While Wulp is best known in Maine as a celebrated director of community and school theater productions on North Haven, he won national fame as a set designer and producer in New York City. He has won an Obie, a Tony, a Drama Desk Award, an Outer Critics Circle Award, a Los Angeles Drama Critics Award and was founder of Playwrights Horizons Studio School in New York. In 1985, when work in New York was waning, Wulp moved to Maine because he was inspired by the paintings of Fairfield Porter and wanted to devote his time to painting. Since then, his life on North Haven and Vinalhaven has engaged him both as a theater artist and painter.
Last week Wulp returned to New York for the opening of a show of his acrylic and watercolor paintings at Beadleston Gallery on Fifth Avenue and to do a reading from the book, which is put out by CommonPlace Publishing, at the Lenox Hill Bookstore. A second exhibition of his work will take place at the Farnsworth Art Museum in Rockland in May.
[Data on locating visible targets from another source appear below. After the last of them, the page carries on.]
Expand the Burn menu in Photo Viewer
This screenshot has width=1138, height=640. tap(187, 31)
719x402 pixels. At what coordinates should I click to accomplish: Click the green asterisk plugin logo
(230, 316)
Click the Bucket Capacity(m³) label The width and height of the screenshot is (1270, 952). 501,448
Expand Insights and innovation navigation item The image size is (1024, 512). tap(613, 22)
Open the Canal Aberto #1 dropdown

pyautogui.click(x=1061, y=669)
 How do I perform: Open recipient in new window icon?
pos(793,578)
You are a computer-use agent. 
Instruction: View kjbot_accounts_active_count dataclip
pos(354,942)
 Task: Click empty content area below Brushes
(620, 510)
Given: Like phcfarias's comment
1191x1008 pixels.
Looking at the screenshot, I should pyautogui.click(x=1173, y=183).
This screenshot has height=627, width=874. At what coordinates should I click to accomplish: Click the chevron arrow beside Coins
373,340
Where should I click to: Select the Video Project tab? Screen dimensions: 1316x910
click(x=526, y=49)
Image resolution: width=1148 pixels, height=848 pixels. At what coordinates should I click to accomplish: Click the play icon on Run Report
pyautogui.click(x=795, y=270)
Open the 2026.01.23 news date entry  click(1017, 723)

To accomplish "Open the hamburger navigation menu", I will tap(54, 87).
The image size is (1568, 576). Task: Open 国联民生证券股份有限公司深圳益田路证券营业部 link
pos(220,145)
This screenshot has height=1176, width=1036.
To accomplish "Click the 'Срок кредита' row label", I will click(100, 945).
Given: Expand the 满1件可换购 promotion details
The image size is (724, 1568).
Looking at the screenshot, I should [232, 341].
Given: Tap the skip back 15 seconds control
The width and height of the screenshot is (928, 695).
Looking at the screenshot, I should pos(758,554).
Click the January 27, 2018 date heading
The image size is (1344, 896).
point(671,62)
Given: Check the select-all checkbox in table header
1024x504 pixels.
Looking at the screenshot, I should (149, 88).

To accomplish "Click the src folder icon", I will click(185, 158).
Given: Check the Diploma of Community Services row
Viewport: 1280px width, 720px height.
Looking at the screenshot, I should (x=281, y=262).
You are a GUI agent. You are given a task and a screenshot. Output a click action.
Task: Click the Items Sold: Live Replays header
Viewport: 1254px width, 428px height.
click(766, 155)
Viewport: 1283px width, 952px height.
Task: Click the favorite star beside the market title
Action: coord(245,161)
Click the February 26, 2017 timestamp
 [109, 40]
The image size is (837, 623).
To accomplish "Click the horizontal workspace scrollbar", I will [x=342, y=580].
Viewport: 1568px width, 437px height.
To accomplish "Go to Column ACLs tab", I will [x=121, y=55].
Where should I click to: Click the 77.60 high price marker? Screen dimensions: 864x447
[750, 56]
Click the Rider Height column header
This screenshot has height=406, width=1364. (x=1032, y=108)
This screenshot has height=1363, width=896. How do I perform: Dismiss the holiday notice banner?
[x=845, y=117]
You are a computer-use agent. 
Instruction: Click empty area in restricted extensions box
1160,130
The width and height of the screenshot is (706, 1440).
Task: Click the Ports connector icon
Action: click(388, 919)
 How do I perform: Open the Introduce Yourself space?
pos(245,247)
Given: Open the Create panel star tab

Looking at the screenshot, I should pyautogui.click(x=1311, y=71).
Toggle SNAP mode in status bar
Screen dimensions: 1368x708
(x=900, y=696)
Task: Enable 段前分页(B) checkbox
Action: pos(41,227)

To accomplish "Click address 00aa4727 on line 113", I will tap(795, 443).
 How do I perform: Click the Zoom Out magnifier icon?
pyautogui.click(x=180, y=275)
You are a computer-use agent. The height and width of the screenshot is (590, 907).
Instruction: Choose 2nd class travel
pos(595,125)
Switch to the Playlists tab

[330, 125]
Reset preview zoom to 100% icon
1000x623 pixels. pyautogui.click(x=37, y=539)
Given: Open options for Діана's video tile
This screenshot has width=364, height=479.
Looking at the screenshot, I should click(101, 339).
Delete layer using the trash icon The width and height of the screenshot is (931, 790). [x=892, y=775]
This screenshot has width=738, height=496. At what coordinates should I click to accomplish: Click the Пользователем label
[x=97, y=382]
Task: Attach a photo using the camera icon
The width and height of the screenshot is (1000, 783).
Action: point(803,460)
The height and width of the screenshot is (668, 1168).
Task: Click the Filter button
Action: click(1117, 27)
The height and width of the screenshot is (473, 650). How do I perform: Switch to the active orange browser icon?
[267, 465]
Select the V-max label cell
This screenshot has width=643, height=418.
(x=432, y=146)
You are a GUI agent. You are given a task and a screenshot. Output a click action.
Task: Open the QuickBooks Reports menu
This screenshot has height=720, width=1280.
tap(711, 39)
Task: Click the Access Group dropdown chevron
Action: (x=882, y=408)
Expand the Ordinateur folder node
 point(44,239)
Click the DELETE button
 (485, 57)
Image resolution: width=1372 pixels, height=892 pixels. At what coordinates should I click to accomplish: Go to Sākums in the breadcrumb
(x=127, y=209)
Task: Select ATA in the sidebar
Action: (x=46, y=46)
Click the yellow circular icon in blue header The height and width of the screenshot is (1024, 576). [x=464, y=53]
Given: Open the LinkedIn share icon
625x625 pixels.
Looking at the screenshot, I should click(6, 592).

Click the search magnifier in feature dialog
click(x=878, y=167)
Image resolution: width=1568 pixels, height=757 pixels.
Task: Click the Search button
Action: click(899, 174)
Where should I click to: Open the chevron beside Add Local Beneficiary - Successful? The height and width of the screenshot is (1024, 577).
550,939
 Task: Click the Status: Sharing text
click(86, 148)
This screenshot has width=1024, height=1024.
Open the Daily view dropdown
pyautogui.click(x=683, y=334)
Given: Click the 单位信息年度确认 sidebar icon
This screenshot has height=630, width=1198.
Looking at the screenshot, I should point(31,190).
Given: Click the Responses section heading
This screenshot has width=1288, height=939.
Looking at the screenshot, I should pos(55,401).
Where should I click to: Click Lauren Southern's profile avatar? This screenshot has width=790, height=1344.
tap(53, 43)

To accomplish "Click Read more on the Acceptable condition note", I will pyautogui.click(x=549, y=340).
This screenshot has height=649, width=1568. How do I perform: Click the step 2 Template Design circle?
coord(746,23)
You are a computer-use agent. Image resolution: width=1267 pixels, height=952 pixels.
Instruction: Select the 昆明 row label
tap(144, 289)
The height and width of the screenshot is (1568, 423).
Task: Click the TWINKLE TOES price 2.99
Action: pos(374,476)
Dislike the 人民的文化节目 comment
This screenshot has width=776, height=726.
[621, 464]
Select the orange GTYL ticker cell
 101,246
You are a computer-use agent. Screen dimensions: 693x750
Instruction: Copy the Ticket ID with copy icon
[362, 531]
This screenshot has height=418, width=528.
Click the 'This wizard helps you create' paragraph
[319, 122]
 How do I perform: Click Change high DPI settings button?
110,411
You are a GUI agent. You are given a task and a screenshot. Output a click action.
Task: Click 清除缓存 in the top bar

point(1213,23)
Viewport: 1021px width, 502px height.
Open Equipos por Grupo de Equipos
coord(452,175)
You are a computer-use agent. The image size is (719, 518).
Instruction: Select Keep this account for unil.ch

“This is my 75th year to Heaven,” said Wulp, revealing his literary side by paraphrasing the poet Dylan Thomas. Wulp, who is a dedicated reader and writer, curated and mounted the show at the gallery owned by his friend William Beadleston. “I decided if I were going to have a show, it would be in my 75th year.”
The exhibition features his work as a portraitist but also as a painter deeply connected to nature, especially to his surroundings in Maine, where all but two of the paintings were made during the last 10 years. His style can be described as hyper-real with heightened colors and explicit shadows.
The book collects much of Wulp’s oeuvre – paintings, photographs and set designs – in glossy reproductions, and the history behind many of those works is detailed in the autobiography, which is, in turns, tragic and funny. It also recounts Wulp’s time on the islands in Maine, his controversial status as a tenacious director and his numerous successes with productions, including the original musical “Islands,” a community theater piece that was performed on Broadway shortly after the events of Sept. 11 and will be the subject of the documentary “On This Island” on Maine Public Broadcasting on Feb. 18.